As The Age reports, the company announced yesterday that 30 welding and boilermaking jobs will be cut from the shipyard’s total workforce of 1100.
A spokeswoman for BAE Systems said the reason for the redundancies was the lack of upcoming work. She said the company has completed its helicopter dock and air warfare destroyer projects and is talking to the federal government about possible future projects.
But she added, "If we don't get more work from the government we will need to assess the staff numbers required for the work that is currently in the yard."
She said that, while the shipyard has secured some commercial contracts, it was primarily a naval shipyard and will need more such work if it is to maintain its current workforce.

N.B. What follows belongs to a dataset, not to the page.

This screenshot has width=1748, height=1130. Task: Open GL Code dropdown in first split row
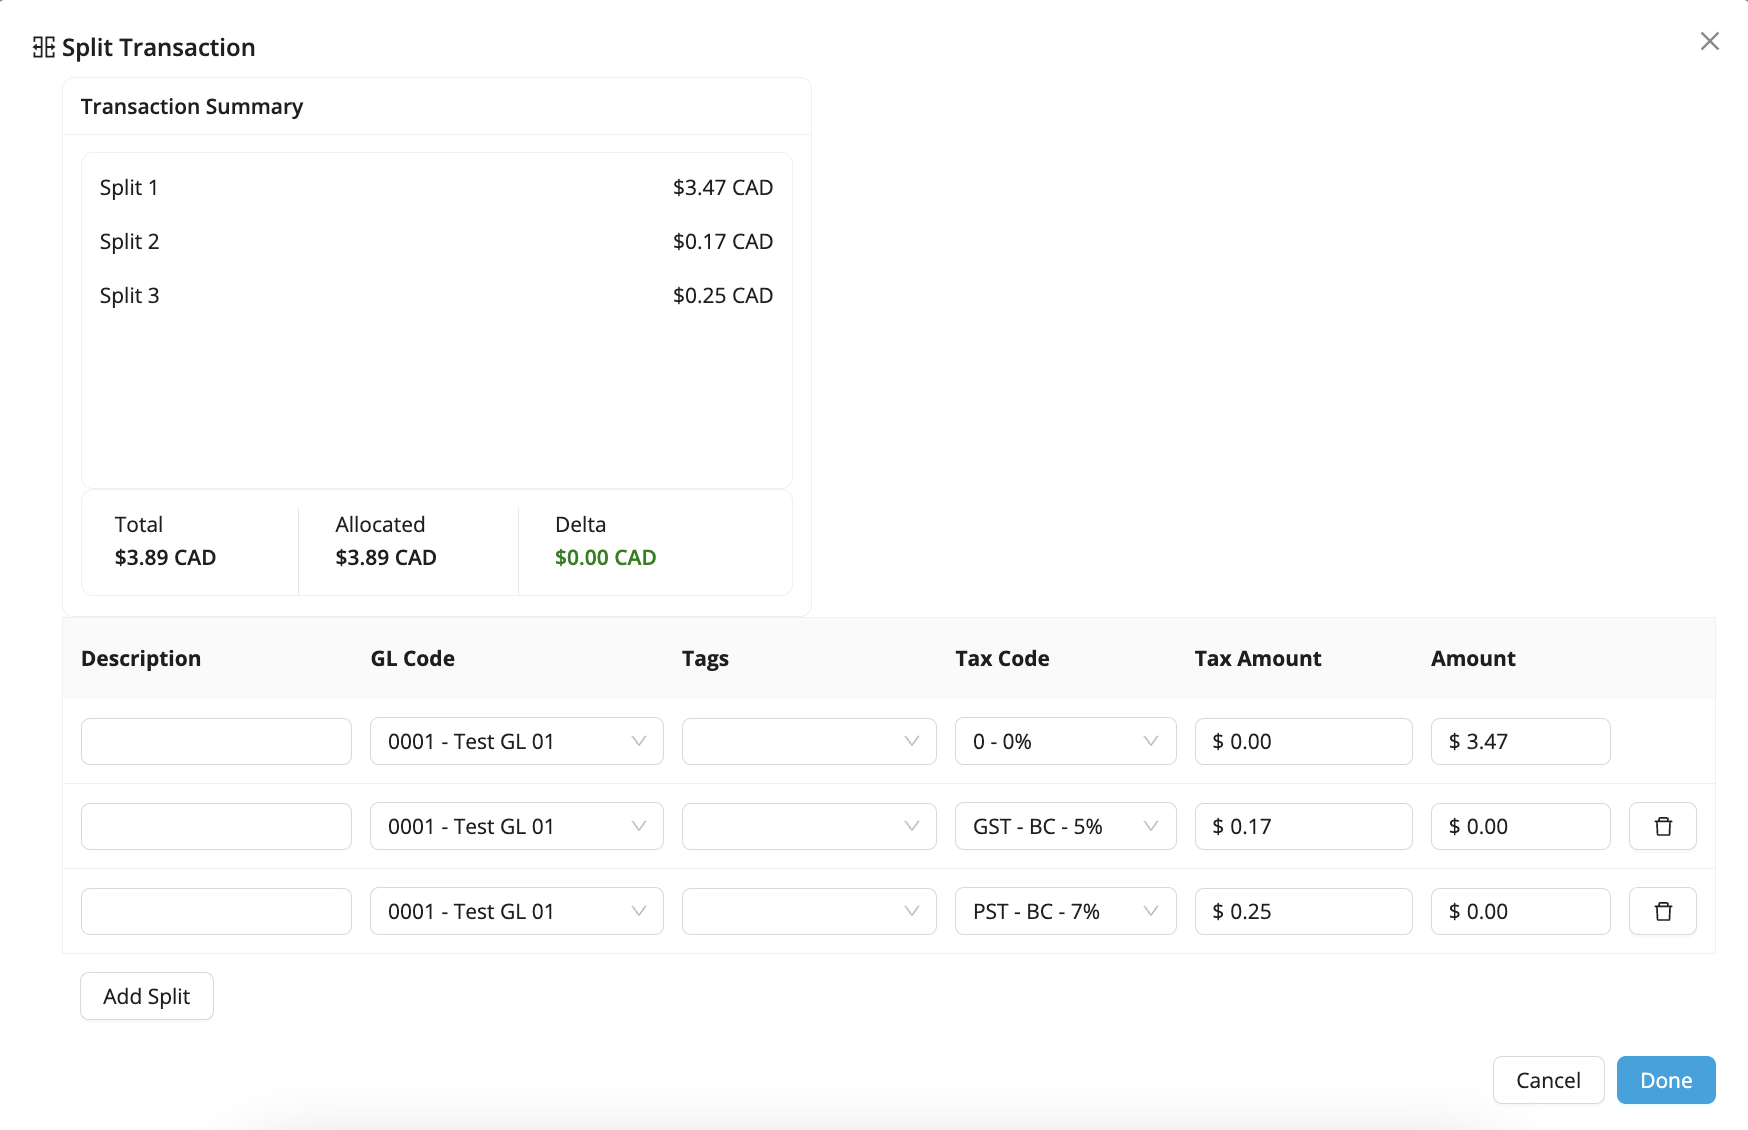click(x=516, y=741)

According to the Australian Manufacturing Workers Union (AMWU), the job cuts show the need for certainty around Defence shipbuilding in Australia.
“If decisions are not taken now, the 30 jobs at BAE Systems in Williamstown will only be the tip of the iceberg,” AMWU National Secretary Paul Bastian said in a statement.
“We need certainty from the Federal Government over what naval and maritime engineering work will be available for Australian shipyards. If we don’t then workers will leave the industry, and our shipbuilding capacity will decline.”
Bastian added, “The two previous Defence White Papers have recognised that our Navy requires a major fleet turnover in the next 30 years. Those taxpayer dollars should be invested here in the interests of growing jobs and skills and providing our forces with the best equipment.”
BAE Systems has also cut its workforce at three shipyards in the UK. Among these is the company’s shipyard at Portsmouth which will close by the end of 2015. When this happens, the building of warships in Portsmouth will stop for the first time in 500 years.